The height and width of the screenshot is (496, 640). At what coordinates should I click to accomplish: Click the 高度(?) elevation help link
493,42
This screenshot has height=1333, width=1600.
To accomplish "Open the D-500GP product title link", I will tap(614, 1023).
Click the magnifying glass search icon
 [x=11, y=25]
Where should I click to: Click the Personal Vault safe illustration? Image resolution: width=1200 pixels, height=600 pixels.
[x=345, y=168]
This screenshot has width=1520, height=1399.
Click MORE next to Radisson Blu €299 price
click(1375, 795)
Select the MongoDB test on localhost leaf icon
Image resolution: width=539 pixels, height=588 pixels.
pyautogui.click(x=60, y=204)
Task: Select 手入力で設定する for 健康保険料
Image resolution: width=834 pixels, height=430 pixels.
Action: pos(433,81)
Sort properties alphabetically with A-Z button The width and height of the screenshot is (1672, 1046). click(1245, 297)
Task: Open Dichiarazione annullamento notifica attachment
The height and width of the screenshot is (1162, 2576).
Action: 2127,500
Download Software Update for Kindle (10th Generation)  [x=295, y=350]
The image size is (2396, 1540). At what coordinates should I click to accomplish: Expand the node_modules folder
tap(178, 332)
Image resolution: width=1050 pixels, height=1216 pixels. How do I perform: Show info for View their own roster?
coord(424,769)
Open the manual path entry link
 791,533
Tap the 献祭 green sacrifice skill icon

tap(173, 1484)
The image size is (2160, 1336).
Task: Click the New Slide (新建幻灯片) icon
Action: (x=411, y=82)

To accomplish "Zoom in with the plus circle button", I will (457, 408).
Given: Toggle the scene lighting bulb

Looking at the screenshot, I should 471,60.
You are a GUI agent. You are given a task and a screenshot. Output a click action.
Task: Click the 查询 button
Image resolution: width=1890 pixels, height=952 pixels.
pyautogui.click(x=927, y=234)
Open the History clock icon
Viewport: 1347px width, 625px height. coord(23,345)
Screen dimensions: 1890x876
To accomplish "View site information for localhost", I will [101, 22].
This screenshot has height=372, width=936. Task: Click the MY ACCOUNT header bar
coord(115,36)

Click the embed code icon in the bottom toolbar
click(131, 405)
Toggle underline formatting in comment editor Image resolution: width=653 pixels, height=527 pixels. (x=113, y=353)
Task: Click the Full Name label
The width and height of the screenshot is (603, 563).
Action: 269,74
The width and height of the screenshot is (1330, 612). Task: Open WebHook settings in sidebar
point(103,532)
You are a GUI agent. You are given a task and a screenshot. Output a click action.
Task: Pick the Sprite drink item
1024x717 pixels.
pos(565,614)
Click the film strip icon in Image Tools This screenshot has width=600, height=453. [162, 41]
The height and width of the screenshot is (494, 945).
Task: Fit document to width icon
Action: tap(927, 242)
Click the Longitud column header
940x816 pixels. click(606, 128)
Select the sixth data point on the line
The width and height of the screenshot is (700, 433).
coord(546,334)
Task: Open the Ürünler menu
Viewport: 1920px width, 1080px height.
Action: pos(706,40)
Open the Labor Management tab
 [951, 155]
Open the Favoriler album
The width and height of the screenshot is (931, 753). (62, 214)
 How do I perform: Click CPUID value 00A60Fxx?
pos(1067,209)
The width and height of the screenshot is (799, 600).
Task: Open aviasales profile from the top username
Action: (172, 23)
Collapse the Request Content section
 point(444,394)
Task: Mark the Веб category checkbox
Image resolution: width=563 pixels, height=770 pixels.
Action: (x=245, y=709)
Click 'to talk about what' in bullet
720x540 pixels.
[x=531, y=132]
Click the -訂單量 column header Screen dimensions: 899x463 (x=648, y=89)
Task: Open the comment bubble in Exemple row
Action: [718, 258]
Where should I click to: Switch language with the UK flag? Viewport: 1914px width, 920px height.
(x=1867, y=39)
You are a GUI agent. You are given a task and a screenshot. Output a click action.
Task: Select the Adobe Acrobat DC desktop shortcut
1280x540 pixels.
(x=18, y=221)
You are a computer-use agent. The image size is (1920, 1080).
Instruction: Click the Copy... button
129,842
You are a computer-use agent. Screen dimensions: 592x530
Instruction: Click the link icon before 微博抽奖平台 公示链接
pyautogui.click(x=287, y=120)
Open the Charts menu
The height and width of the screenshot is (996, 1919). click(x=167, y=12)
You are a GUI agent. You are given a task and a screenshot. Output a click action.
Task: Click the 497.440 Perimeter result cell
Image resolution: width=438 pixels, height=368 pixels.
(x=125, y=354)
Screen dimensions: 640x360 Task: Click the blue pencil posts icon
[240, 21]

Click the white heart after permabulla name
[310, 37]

────

INSTRUCTIONS FOR THE TASK -> Reproduce every row above verbatim, character for character, from the first to the last.

EXERCISE ANSWER ->
The height and width of the screenshot is (496, 640). At what coordinates should I click to accomplish: Click the 高度(?) elevation help link
493,42
This screenshot has height=1333, width=1600.
To accomplish "Open the D-500GP product title link", I will tap(614, 1023).
Click the magnifying glass search icon
 [x=11, y=25]
Where should I click to: Click the Personal Vault safe illustration? Image resolution: width=1200 pixels, height=600 pixels.
[x=345, y=168]
This screenshot has width=1520, height=1399.
Click MORE next to Radisson Blu €299 price
click(1375, 795)
Select the MongoDB test on localhost leaf icon
Image resolution: width=539 pixels, height=588 pixels.
pyautogui.click(x=60, y=204)
Task: Select 手入力で設定する for 健康保険料
Image resolution: width=834 pixels, height=430 pixels.
Action: pos(433,81)
Sort properties alphabetically with A-Z button The width and height of the screenshot is (1672, 1046). click(1245, 297)
Task: Open Dichiarazione annullamento notifica attachment
The height and width of the screenshot is (1162, 2576).
Action: 2127,500
Download Software Update for Kindle (10th Generation)  [x=295, y=350]
The image size is (2396, 1540). At what coordinates should I click to accomplish: Expand the node_modules folder
tap(178, 332)
Image resolution: width=1050 pixels, height=1216 pixels. How do I perform: Show info for View their own roster?
coord(424,769)
Open the manual path entry link
 791,533
Tap the 献祭 green sacrifice skill icon

tap(173, 1484)
The image size is (2160, 1336).
Task: Click the New Slide (新建幻灯片) icon
Action: (x=411, y=82)

To accomplish "Zoom in with the plus circle button", I will (457, 408).
Given: Toggle the scene lighting bulb

Looking at the screenshot, I should 471,60.
You are a GUI agent. You are given a task and a screenshot. Output a click action.
Task: Click the 查询 button
Image resolution: width=1890 pixels, height=952 pixels.
pyautogui.click(x=927, y=234)
Open the History clock icon
Viewport: 1347px width, 625px height. coord(23,345)
Screen dimensions: 1890x876
To accomplish "View site information for localhost", I will [101, 22].
This screenshot has height=372, width=936. Task: Click the MY ACCOUNT header bar
coord(115,36)

Click the embed code icon in the bottom toolbar
click(131, 405)
Toggle underline formatting in comment editor Image resolution: width=653 pixels, height=527 pixels. (x=113, y=353)
Task: Click the Full Name label
The width and height of the screenshot is (603, 563).
Action: 269,74
The width and height of the screenshot is (1330, 612). Task: Open WebHook settings in sidebar
point(103,532)
You are a GUI agent. You are given a task and a screenshot. Output a click action.
Task: Pick the Sprite drink item
1024x717 pixels.
pos(565,614)
Click the film strip icon in Image Tools This screenshot has width=600, height=453. [162, 41]
The height and width of the screenshot is (494, 945).
Task: Fit document to width icon
Action: tap(927, 242)
Click the Longitud column header
940x816 pixels. click(606, 128)
Select the sixth data point on the line
The width and height of the screenshot is (700, 433).
coord(546,334)
Task: Open the Ürünler menu
Viewport: 1920px width, 1080px height.
Action: pos(706,40)
Open the Labor Management tab
 [951, 155]
Open the Favoriler album
The width and height of the screenshot is (931, 753). (62, 214)
 How do I perform: Click CPUID value 00A60Fxx?
pos(1067,209)
The width and height of the screenshot is (799, 600).
Task: Open aviasales profile from the top username
Action: (172, 23)
Collapse the Request Content section
 point(444,394)
Task: Mark the Веб category checkbox
Image resolution: width=563 pixels, height=770 pixels.
Action: (x=245, y=709)
Click 'to talk about what' in bullet
720x540 pixels.
[x=531, y=132]
Click the -訂單量 column header Screen dimensions: 899x463 (x=648, y=89)
Task: Open the comment bubble in Exemple row
Action: [718, 258]
Where should I click to: Switch language with the UK flag? Viewport: 1914px width, 920px height.
(x=1867, y=39)
You are a GUI agent. You are given a task and a screenshot. Output a click action.
Task: Select the Adobe Acrobat DC desktop shortcut
1280x540 pixels.
(x=18, y=221)
You are a computer-use agent. The image size is (1920, 1080).
Instruction: Click the Copy... button
129,842
You are a computer-use agent. Screen dimensions: 592x530
Instruction: Click the link icon before 微博抽奖平台 公示链接
pyautogui.click(x=287, y=120)
Open the Charts menu
The height and width of the screenshot is (996, 1919). click(x=167, y=12)
You are a GUI agent. You are given a task and a screenshot. Output a click action.
Task: Click the 497.440 Perimeter result cell
Image resolution: width=438 pixels, height=368 pixels.
(x=125, y=354)
Screen dimensions: 640x360 Task: Click the blue pencil posts icon
[240, 21]

Click the white heart after permabulla name
[310, 37]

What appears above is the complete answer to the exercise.